[WHAT TO DO]: All that is needed is a count of the lines in this data that contain the word "will".

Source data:
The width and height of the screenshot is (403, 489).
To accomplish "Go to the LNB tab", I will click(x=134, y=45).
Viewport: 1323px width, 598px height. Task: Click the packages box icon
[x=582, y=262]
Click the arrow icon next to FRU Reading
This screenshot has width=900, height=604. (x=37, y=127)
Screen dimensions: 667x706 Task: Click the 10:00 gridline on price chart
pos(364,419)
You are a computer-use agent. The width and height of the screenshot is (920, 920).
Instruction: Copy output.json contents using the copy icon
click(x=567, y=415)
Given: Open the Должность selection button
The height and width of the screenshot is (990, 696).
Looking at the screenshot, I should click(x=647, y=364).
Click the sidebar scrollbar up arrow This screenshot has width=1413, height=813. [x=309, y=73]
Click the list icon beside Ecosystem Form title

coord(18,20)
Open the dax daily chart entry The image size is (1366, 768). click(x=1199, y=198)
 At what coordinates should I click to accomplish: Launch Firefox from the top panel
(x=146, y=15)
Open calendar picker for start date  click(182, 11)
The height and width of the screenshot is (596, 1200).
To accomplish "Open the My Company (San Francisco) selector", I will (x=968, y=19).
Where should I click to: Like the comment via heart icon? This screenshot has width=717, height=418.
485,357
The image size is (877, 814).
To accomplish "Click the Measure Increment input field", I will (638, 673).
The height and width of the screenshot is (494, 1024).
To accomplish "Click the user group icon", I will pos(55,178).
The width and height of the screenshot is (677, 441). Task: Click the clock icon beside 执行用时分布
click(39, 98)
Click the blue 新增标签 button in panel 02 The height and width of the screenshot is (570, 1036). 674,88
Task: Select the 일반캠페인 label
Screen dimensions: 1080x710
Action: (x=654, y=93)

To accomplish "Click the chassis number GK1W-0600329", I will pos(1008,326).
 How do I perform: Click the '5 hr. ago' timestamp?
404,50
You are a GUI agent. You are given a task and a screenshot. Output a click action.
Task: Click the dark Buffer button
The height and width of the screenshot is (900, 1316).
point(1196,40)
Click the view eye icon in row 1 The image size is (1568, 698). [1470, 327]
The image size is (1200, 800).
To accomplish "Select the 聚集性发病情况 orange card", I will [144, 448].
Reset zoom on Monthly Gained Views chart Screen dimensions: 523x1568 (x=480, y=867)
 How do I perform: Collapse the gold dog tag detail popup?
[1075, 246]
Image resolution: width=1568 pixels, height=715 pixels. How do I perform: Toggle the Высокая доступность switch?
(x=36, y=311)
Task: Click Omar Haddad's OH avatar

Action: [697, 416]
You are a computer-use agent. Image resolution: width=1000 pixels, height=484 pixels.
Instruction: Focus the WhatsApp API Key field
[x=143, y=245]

[TASK SOLUTION]: 6